OK, "pensa nova" litterally means "new thinking". That's new to me. Is it then a noun, like "this is (a) new thinking - or a verb, like "I'm new thinking"?


----------



## Anne345

pensa is plural of penseum : _a charge_, _duty_, _office_ => a work like home-work


----------



## ideanese

Anne345 said:


> pensa is plural of penseum : _a charge_, _duty_, _office_ => a work like home-work


 
Which means that "pensa nova" couldn't mean "new thinking", right?... 

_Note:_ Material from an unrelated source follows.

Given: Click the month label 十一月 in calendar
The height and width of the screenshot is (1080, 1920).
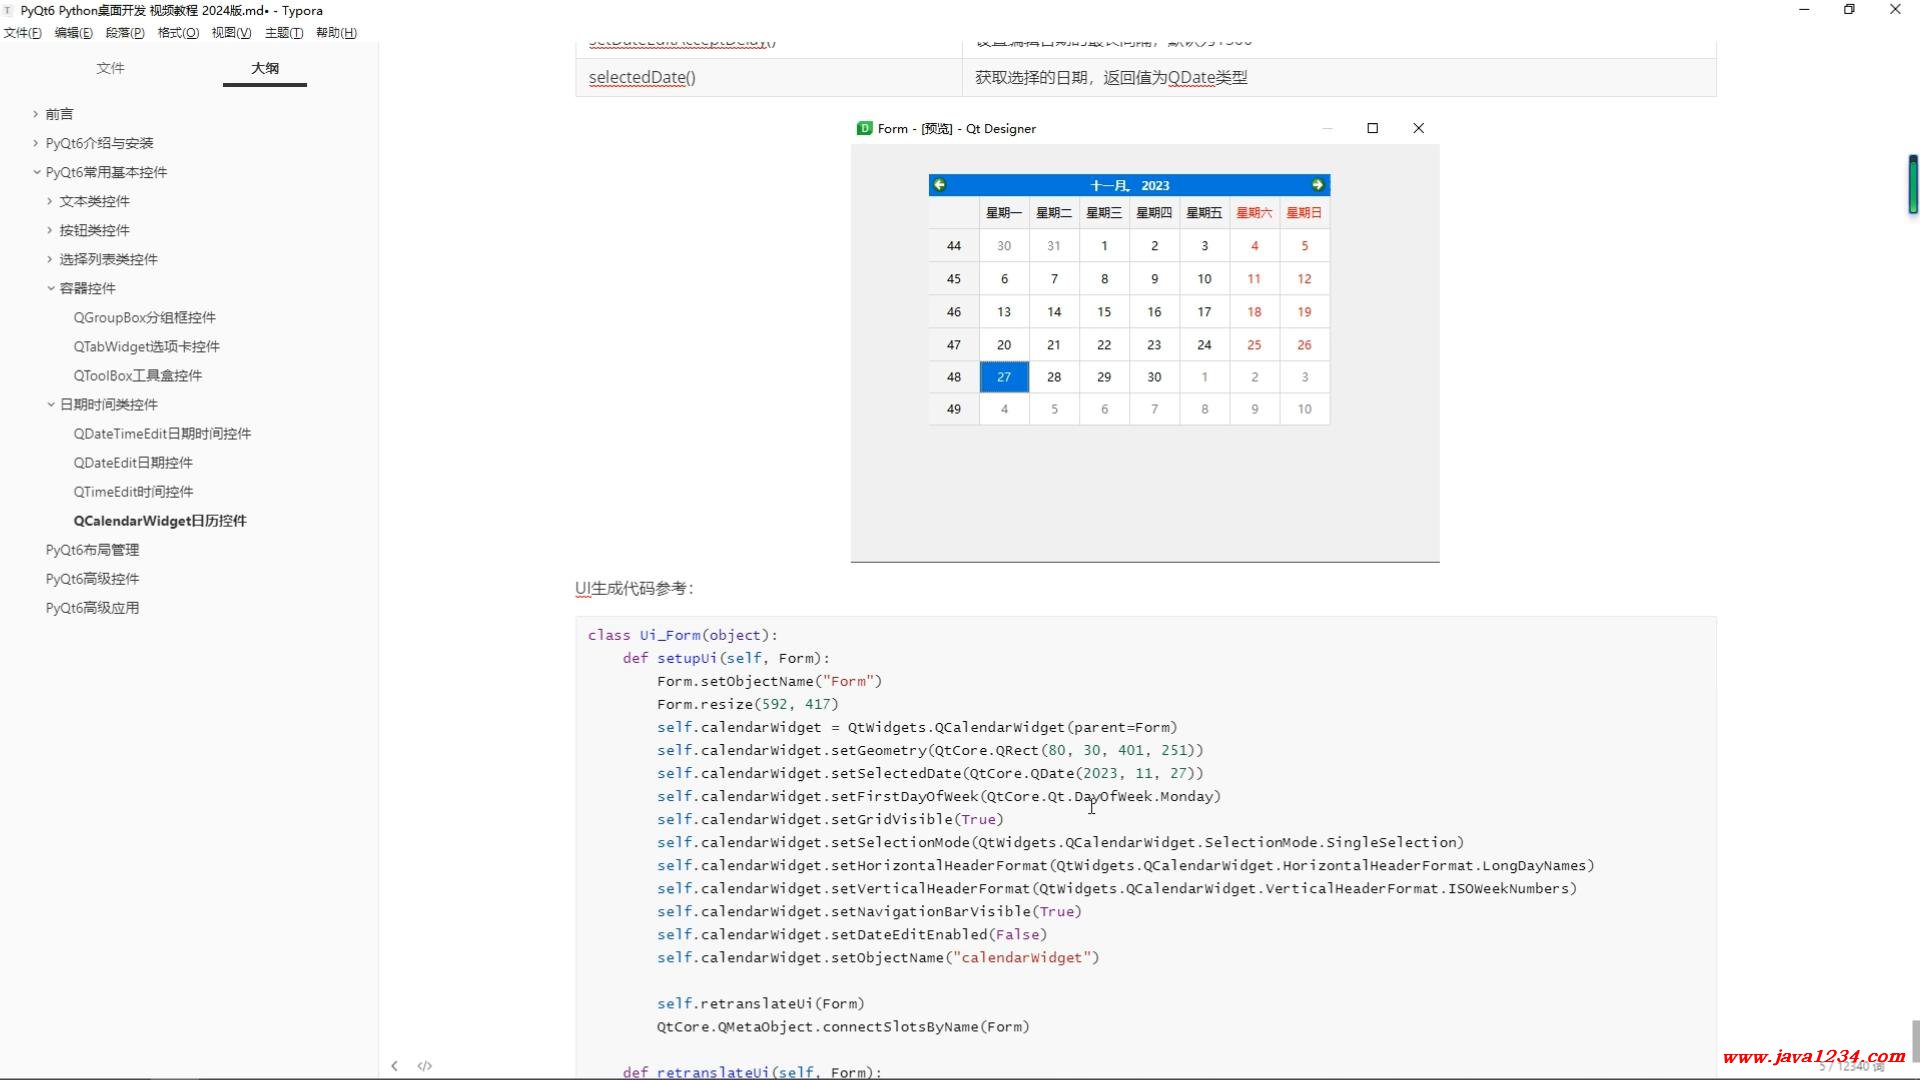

Well, what does the sentence - and thus the words "pensa nova" - then mean:

Eruditio eius numquam longior fiet quam necessarium est, nam continenter *pensa nova* discipulis invenit.


----------



## Anne345

Her education will never become longer than required, because she invents new works persistently for her pupils. 

Later in the text : 
_Pensum illud, quod libenter accepit, totum tempus liberum durat._ 
This work, which she accepts freely, occupies all its leisure.


----------



## ideanese

Anne345 said:


> Her education will never become longer than required, because she invents new works persistently for her pupils.
> 
> Later in the text :
> _Pensum illud, quod libenter accepit, totum tempus liberum durat._
> This work, which she accepts freely, occupies all its leisure.


 

Thank your for clarifying that "pensa nova" is "new works". Is "new works" restricted to the meaning "home-work" or could it also mean just "work"...?


----------



## miyamoto_musashi

The verb is invenit, so pensa is a noun.


----------